Nuzzling noses deep into newspaper spines and magazines top 5s, playing kids games on phones that need their own insurance policies. Balancing facts against figures of meetings past for meetings to be, is the commute of commuter, the shared isolation. If you join us, if not already, you will assimilate, there is no way out, honestly, I've tried. Close your eyes on a tube and unless you’re sleepy drunk it makes everything worse. You can hear more intrusively than ever, the man scratching his crotch, that girl slurp. It’s magnified and terrifying.

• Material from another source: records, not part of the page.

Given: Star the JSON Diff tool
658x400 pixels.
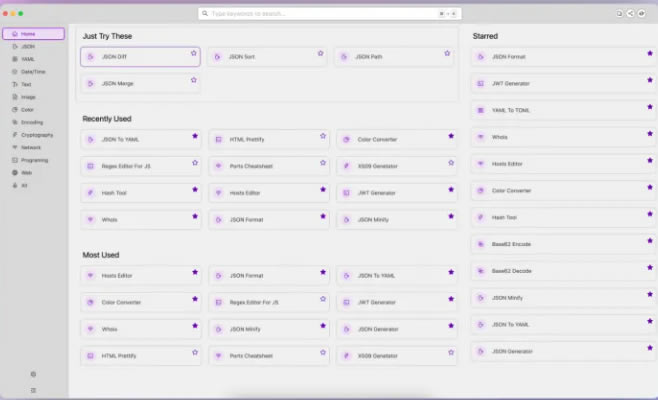Looking at the screenshot, I should tap(194, 53).
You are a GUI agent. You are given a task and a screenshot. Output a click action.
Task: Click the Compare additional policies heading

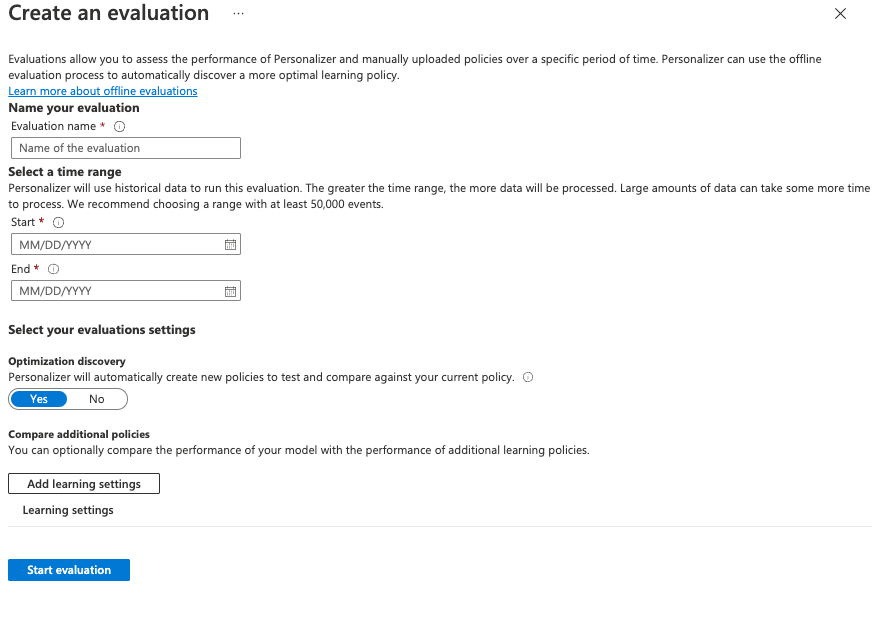pyautogui.click(x=79, y=435)
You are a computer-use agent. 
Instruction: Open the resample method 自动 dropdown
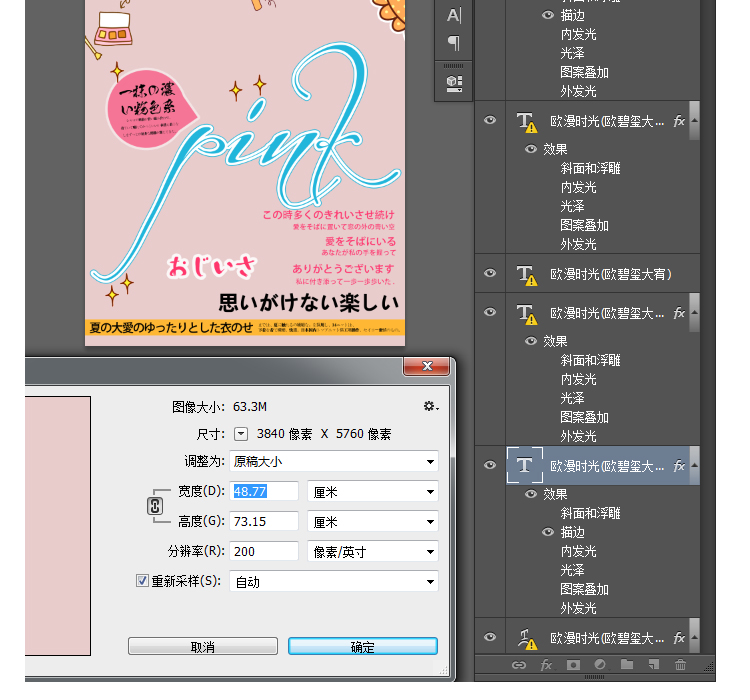point(334,581)
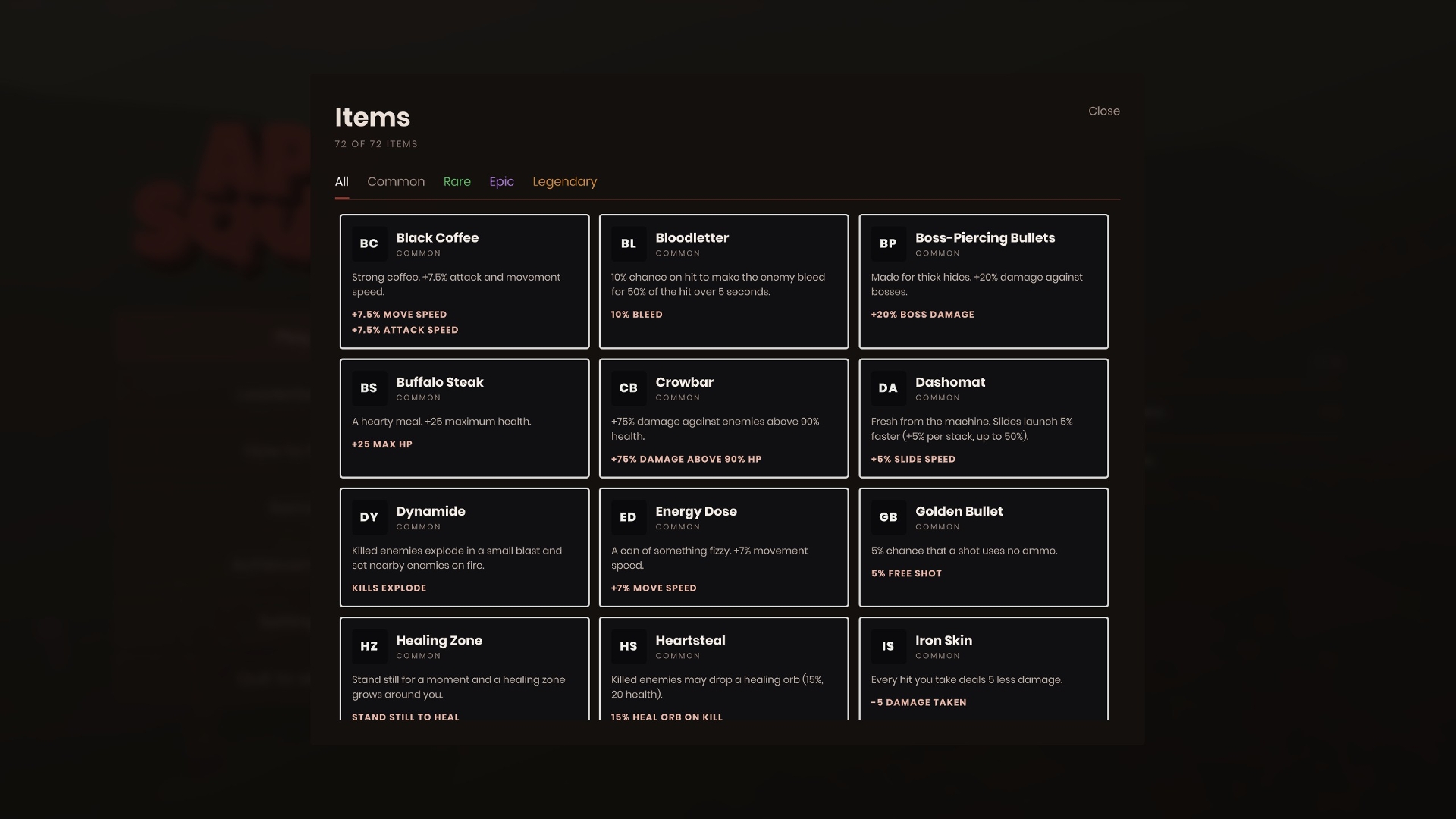Click the CB Crowbar item icon
The height and width of the screenshot is (819, 1456).
point(629,388)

Some noises you hear you now need to look to tell if they're human, mineral or other.

Beautifully awful
But it isn't just for the commuters; it's for everyone, who can afford it.  The casual daytime flow of the tube gives a person quite a comfort, especially if you get on the one's with the bouncy seats.  There you can watch the world go by, if your world is blackness punctuated by adverts, which isn’t wholly inaccurate.  Witness the sights of bad weaves and dirty drunks, loud mothers with louder kids, poor and relatively rich share stale happy meal air while overweight builders create familiar new fragrances.  Get off and view the tiled variants of Bond Street and Holloway.   Imagine the previous generations using it, then see the previous generations still using it.  Look at the old stations like the Strand or the Northern Heights that were never opened and imagine the fear of your train wrong turning into there.  Think about if you got the last train, the tube closed then the last train stopped and you'd have to get out and walk maybe miles to the exit, with mice and rats and ghosts in your path.  That horror film about a serial killer stalking the stations, in the shadows, lurking just past the tunnel rim ready for ignorance to turn your flesh grim.


Tunnel it
No you tube for you tubers, sharing loneliness millimetres from contact, inches separate injury.  The circulating heat and hot arid commuters, perverse and sneer, gawp while averting as much of their body they can.  He smells, she's fat, they look like twats.  Workers despise tourists, tourists don't get workers.  Everyone's in the way of everyone else to everywhere and that's just that.